In this exercise, every entry below is to be reproduced word for word.

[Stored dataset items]
________________________

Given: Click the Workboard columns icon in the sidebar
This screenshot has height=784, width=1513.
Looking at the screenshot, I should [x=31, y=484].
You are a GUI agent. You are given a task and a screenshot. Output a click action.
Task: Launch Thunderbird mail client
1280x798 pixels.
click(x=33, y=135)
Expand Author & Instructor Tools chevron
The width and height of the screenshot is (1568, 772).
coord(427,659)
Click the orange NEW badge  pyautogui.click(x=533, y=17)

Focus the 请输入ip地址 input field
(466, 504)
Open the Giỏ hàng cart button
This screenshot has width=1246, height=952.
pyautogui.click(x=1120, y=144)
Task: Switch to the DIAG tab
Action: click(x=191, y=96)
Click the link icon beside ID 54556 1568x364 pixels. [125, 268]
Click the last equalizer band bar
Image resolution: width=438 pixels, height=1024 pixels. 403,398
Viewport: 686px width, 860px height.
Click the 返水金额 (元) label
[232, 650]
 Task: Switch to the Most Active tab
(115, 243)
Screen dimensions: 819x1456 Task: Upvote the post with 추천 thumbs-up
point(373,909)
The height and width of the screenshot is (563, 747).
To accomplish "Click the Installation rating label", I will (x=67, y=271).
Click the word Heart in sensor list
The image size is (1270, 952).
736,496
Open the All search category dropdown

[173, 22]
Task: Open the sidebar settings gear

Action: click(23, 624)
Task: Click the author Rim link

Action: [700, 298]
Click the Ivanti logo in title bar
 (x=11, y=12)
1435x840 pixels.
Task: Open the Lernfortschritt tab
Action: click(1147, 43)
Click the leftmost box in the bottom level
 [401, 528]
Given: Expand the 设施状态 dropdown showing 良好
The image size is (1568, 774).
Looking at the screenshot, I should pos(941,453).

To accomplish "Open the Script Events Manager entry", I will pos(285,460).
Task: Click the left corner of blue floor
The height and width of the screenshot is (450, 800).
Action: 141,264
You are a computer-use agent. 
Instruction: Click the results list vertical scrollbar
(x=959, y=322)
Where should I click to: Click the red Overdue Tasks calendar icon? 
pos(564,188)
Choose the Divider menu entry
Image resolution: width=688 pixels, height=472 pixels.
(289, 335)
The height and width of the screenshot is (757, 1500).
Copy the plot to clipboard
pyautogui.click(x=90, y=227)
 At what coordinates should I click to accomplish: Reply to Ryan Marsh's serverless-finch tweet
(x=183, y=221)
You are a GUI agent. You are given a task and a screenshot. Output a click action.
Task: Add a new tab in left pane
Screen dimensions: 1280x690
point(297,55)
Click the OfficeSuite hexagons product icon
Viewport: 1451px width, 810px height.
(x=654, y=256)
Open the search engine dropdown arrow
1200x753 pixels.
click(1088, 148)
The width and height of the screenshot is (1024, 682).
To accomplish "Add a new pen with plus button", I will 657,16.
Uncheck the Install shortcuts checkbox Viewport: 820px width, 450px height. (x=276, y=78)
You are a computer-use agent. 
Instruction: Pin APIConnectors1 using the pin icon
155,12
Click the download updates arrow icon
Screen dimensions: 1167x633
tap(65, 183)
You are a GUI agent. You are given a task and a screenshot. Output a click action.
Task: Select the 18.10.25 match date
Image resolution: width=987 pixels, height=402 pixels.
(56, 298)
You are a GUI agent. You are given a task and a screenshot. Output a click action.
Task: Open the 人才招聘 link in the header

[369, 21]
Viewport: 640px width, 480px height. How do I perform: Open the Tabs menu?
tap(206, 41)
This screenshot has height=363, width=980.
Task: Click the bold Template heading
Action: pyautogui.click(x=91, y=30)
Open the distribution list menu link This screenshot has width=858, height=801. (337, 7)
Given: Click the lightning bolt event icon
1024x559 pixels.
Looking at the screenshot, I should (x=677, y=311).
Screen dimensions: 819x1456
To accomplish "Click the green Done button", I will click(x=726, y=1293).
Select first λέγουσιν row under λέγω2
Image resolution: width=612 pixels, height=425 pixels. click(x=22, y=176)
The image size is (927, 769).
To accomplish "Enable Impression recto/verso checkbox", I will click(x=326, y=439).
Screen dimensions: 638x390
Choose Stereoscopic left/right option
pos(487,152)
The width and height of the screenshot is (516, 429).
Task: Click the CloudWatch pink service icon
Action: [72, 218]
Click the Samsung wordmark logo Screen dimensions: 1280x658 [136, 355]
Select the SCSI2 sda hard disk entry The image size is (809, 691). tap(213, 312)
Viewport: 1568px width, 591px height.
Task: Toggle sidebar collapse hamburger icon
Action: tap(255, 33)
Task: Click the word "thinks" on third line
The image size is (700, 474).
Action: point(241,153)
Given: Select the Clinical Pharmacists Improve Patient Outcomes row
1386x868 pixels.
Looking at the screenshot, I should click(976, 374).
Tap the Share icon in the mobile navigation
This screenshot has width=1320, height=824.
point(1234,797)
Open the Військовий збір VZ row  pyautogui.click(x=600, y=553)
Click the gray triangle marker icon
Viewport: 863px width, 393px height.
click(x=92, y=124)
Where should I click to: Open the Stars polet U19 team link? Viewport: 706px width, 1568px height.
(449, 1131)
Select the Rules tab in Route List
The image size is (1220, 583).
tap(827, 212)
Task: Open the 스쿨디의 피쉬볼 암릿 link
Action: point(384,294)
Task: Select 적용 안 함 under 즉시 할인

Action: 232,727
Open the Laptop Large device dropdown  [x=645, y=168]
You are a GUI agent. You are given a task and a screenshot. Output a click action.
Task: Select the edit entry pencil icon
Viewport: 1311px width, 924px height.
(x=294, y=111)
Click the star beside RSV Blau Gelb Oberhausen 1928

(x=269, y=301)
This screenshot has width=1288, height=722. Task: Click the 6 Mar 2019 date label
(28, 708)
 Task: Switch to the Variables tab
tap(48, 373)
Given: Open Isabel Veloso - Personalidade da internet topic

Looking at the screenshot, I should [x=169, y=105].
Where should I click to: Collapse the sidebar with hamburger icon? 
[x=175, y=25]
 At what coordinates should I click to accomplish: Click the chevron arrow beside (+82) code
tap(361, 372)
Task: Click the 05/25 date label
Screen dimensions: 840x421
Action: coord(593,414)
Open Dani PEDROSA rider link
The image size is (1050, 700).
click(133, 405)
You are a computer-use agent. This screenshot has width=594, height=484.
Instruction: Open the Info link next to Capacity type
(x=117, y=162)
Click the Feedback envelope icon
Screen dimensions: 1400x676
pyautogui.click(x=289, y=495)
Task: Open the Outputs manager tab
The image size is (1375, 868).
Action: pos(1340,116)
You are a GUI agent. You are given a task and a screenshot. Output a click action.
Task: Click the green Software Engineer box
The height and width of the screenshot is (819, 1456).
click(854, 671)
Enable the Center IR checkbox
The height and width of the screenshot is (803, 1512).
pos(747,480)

________________________

*OUTPUT:*
Given: Click the Workboard columns icon in the sidebar
This screenshot has height=784, width=1513.
Looking at the screenshot, I should [x=31, y=484].
You are a GUI agent. You are given a task and a screenshot. Output a click action.
Task: Launch Thunderbird mail client
1280x798 pixels.
click(x=33, y=135)
Expand Author & Instructor Tools chevron
The width and height of the screenshot is (1568, 772).
coord(427,659)
Click the orange NEW badge  pyautogui.click(x=533, y=17)

Focus the 请输入ip地址 input field
(466, 504)
Open the Giỏ hàng cart button
This screenshot has width=1246, height=952.
pyautogui.click(x=1120, y=144)
Task: Switch to the DIAG tab
Action: click(x=191, y=96)
Click the link icon beside ID 54556 1568x364 pixels. [125, 268]
Click the last equalizer band bar
Image resolution: width=438 pixels, height=1024 pixels. 403,398
Viewport: 686px width, 860px height.
Click the 返水金额 (元) label
[232, 650]
 Task: Switch to the Most Active tab
(115, 243)
Screen dimensions: 819x1456 Task: Upvote the post with 추천 thumbs-up
point(373,909)
The height and width of the screenshot is (563, 747).
To accomplish "Click the Installation rating label", I will (x=67, y=271).
Click the word Heart in sensor list
The image size is (1270, 952).
736,496
Open the All search category dropdown

[173, 22]
Task: Open the sidebar settings gear

Action: click(23, 624)
Task: Click the author Rim link

Action: [700, 298]
Click the Ivanti logo in title bar
 (x=11, y=12)
1435x840 pixels.
Task: Open the Lernfortschritt tab
Action: click(1147, 43)
Click the leftmost box in the bottom level
 [401, 528]
Given: Expand the 设施状态 dropdown showing 良好
The image size is (1568, 774).
Looking at the screenshot, I should pos(941,453).

To accomplish "Open the Script Events Manager entry", I will pos(285,460).
Task: Click the left corner of blue floor
The height and width of the screenshot is (450, 800).
Action: 141,264
You are a computer-use agent. 
Instruction: Click the results list vertical scrollbar
(x=959, y=322)
Where should I click to: Click the red Overdue Tasks calendar icon? 
pos(564,188)
Choose the Divider menu entry
Image resolution: width=688 pixels, height=472 pixels.
(289, 335)
The height and width of the screenshot is (757, 1500).
Copy the plot to clipboard
pyautogui.click(x=90, y=227)
 At what coordinates should I click to accomplish: Reply to Ryan Marsh's serverless-finch tweet
(x=183, y=221)
You are a GUI agent. You are given a task and a screenshot. Output a click action.
Task: Add a new tab in left pane
Screen dimensions: 1280x690
point(297,55)
Click the OfficeSuite hexagons product icon
Viewport: 1451px width, 810px height.
(x=654, y=256)
Open the search engine dropdown arrow
1200x753 pixels.
click(1088, 148)
The width and height of the screenshot is (1024, 682).
To accomplish "Add a new pen with plus button", I will 657,16.
Uncheck the Install shortcuts checkbox Viewport: 820px width, 450px height. (x=276, y=78)
You are a computer-use agent. 
Instruction: Pin APIConnectors1 using the pin icon
155,12
Click the download updates arrow icon
Screen dimensions: 1167x633
tap(65, 183)
You are a GUI agent. You are given a task and a screenshot. Output a click action.
Task: Select the 18.10.25 match date
Image resolution: width=987 pixels, height=402 pixels.
(56, 298)
You are a GUI agent. You are given a task and a screenshot. Output a click action.
Task: Open the 人才招聘 link in the header

[369, 21]
Viewport: 640px width, 480px height. How do I perform: Open the Tabs menu?
tap(206, 41)
This screenshot has height=363, width=980.
Task: Click the bold Template heading
Action: pyautogui.click(x=91, y=30)
Open the distribution list menu link This screenshot has width=858, height=801. (337, 7)
Given: Click the lightning bolt event icon
1024x559 pixels.
Looking at the screenshot, I should (x=677, y=311).
Screen dimensions: 819x1456
To accomplish "Click the green Done button", I will click(x=726, y=1293).
Select first λέγουσιν row under λέγω2
Image resolution: width=612 pixels, height=425 pixels. click(x=22, y=176)
The image size is (927, 769).
To accomplish "Enable Impression recto/verso checkbox", I will click(x=326, y=439).
Screen dimensions: 638x390
Choose Stereoscopic left/right option
pos(487,152)
The width and height of the screenshot is (516, 429).
Task: Click the CloudWatch pink service icon
Action: [72, 218]
Click the Samsung wordmark logo Screen dimensions: 1280x658 [136, 355]
Select the SCSI2 sda hard disk entry The image size is (809, 691). tap(213, 312)
Viewport: 1568px width, 591px height.
Task: Toggle sidebar collapse hamburger icon
Action: tap(255, 33)
Task: Click the word "thinks" on third line
The image size is (700, 474).
Action: point(241,153)
Given: Select the Clinical Pharmacists Improve Patient Outcomes row
1386x868 pixels.
Looking at the screenshot, I should click(976, 374).
Tap the Share icon in the mobile navigation
This screenshot has width=1320, height=824.
point(1234,797)
Open the Військовий збір VZ row  pyautogui.click(x=600, y=553)
Click the gray triangle marker icon
Viewport: 863px width, 393px height.
click(x=92, y=124)
Where should I click to: Open the Stars polet U19 team link? Viewport: 706px width, 1568px height.
(449, 1131)
Select the Rules tab in Route List
The image size is (1220, 583).
tap(827, 212)
Task: Open the 스쿨디의 피쉬볼 암릿 link
Action: point(384,294)
Task: Select 적용 안 함 under 즉시 할인

Action: 232,727
Open the Laptop Large device dropdown  [x=645, y=168]
You are a GUI agent. You are given a task and a screenshot. Output a click action.
Task: Select the edit entry pencil icon
Viewport: 1311px width, 924px height.
(x=294, y=111)
Click the star beside RSV Blau Gelb Oberhausen 1928

(x=269, y=301)
This screenshot has width=1288, height=722. Task: Click the 6 Mar 2019 date label
(28, 708)
 Task: Switch to the Variables tab
tap(48, 373)
Given: Open Isabel Veloso - Personalidade da internet topic

Looking at the screenshot, I should [x=169, y=105].
Where should I click to: Collapse the sidebar with hamburger icon? 
[x=175, y=25]
 At what coordinates should I click to accomplish: Click the chevron arrow beside (+82) code
tap(361, 372)
Task: Click the 05/25 date label
Screen dimensions: 840x421
Action: coord(593,414)
Open Dani PEDROSA rider link
The image size is (1050, 700).
click(133, 405)
You are a computer-use agent. This screenshot has width=594, height=484.
Instruction: Open the Info link next to Capacity type
(x=117, y=162)
Click the Feedback envelope icon
Screen dimensions: 1400x676
pyautogui.click(x=289, y=495)
Task: Open the Outputs manager tab
The image size is (1375, 868).
Action: pos(1340,116)
You are a GUI agent. You are given a task and a screenshot. Output a click action.
Task: Click the green Software Engineer box
The height and width of the screenshot is (819, 1456).
click(854, 671)
Enable the Center IR checkbox
The height and width of the screenshot is (803, 1512).
pos(747,480)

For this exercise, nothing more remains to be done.